Komedia Marwoto Kawer mengisi pembukaan Ngayogjazz 2019 di Dusun Kwagon, Desa Sidorejo, Kecamatan Godean, Kabupaten Sleman, 16 November 2019. IDN Times/Pito Agustin Rudiana
Beruntung, ada komedian Marwoto Kawer di atas panggung. Meski ikut berduka, monolog ringkasnya yang ditampilkan dalam pembukaan mampu membuat penonton tertawa. Dalam monolog itu, Marwoto mengisahkan suasana menjelang Sumpah Pemuda pada 28 Oktober 1928 dirumuskan.
Dan bukan Marwoto namanya, jika sejarah serius itu bisa diotak-atik menjadi acara yang menghibur. Sembari mendekap wadah biola, Marwoto membanyol dirinya mendapat warisan biola itu dari pencipta lagu kebangsaan Indonesia Raya, Wage Rudolf Supratman.
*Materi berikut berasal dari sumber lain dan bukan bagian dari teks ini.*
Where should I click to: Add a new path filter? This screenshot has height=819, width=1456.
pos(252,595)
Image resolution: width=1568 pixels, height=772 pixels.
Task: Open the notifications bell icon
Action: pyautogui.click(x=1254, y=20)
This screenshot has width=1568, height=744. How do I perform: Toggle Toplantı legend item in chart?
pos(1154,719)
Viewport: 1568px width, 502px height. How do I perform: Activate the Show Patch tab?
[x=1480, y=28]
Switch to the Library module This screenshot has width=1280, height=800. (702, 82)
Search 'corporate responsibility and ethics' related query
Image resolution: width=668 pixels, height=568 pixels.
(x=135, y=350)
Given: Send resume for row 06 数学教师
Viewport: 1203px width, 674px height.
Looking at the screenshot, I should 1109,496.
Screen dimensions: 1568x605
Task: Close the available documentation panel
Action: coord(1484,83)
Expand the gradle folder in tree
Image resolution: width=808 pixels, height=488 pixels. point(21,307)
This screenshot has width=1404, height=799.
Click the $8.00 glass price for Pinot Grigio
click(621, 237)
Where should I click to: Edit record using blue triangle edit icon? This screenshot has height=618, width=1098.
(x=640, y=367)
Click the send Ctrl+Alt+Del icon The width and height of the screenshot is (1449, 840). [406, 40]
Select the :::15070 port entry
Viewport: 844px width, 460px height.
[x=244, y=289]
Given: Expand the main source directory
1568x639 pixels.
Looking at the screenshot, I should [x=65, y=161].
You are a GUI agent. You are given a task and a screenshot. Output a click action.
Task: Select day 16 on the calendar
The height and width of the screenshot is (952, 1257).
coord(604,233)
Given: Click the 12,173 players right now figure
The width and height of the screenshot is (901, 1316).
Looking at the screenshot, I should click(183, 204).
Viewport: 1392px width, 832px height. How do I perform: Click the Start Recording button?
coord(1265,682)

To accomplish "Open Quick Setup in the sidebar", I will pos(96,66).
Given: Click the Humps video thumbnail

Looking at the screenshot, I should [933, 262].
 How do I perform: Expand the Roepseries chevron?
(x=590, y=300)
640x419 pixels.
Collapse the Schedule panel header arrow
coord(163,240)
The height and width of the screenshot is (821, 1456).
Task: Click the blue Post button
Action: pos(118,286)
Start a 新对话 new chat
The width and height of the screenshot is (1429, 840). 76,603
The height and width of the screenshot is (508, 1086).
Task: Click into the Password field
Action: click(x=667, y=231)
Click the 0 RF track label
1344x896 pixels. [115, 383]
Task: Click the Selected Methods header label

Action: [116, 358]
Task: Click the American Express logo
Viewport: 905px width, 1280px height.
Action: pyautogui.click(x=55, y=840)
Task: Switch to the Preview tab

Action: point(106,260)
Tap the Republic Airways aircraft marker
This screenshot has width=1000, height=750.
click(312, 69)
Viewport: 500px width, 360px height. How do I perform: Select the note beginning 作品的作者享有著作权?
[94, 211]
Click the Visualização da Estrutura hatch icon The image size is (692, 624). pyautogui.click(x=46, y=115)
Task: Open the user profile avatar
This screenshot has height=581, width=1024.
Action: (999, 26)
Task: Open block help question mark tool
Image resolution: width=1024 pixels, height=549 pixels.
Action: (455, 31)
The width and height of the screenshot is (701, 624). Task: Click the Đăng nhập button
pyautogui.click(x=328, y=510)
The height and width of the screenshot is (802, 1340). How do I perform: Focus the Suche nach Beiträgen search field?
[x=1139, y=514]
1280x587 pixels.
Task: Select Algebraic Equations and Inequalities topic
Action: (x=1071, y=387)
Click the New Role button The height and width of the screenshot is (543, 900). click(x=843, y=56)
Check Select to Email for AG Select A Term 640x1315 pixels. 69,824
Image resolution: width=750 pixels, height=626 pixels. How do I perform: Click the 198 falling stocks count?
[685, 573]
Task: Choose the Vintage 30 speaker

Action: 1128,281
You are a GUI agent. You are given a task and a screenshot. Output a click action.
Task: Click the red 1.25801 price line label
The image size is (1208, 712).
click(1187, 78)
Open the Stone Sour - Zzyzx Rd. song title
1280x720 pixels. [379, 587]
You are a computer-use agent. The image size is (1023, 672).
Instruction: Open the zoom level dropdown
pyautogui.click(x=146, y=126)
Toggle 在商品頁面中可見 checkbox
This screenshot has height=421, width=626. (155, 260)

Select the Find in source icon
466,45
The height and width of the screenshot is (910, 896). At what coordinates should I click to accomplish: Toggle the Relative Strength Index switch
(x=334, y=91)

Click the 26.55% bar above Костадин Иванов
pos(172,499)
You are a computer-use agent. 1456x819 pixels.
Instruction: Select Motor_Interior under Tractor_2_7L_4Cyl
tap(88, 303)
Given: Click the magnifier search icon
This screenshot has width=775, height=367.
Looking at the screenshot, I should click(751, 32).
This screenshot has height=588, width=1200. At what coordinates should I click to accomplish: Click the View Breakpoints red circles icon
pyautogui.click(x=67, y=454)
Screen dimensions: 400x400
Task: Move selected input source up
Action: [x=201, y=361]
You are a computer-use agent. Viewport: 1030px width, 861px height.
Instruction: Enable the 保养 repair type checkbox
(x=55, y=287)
Ia juga mengisahkan suasana rapat dari sejumlah pemuda perwakilan wilayah yang dipelesetkan dengan nama-nama sungai. Jong Code (pemuda dari Code), Jong Citarum, Jong Kapuas, Jong Mahakam, dan seterusnya.
Sebelum membacakan teks Sumpah Pemuda, Marwoto pun berpidato dengan bahasa campur aduk Indonesia-Jawa. Di sampingnya, selembar gambar kartun tentang profil Djaduk dipajang.
“Pidato-pidato yang melelahkan dan tidak jelas dalam kerapatan tadi diteruskan, ditimbang tanpa timbangan. Segala isi pidato dan pembicaraan yang pating clebung yang sering putus-putus karena putus nyambung. Putus nyambung karena tidak ada atau tidak dapat yang baru…,” kata Marwoto mengundang geeer penonton.
Mereka saling melempar celetukan atas banyolan komedian Yogyakarta itu.
“Iki usule Mas Djaduk (ini usulnya Mas Djaduk),” kata Marwoto mengklarifikasi. Lagi-lagi penontonton tertawa. Akhirnya mereka tahu, Djaduk penggagasnya.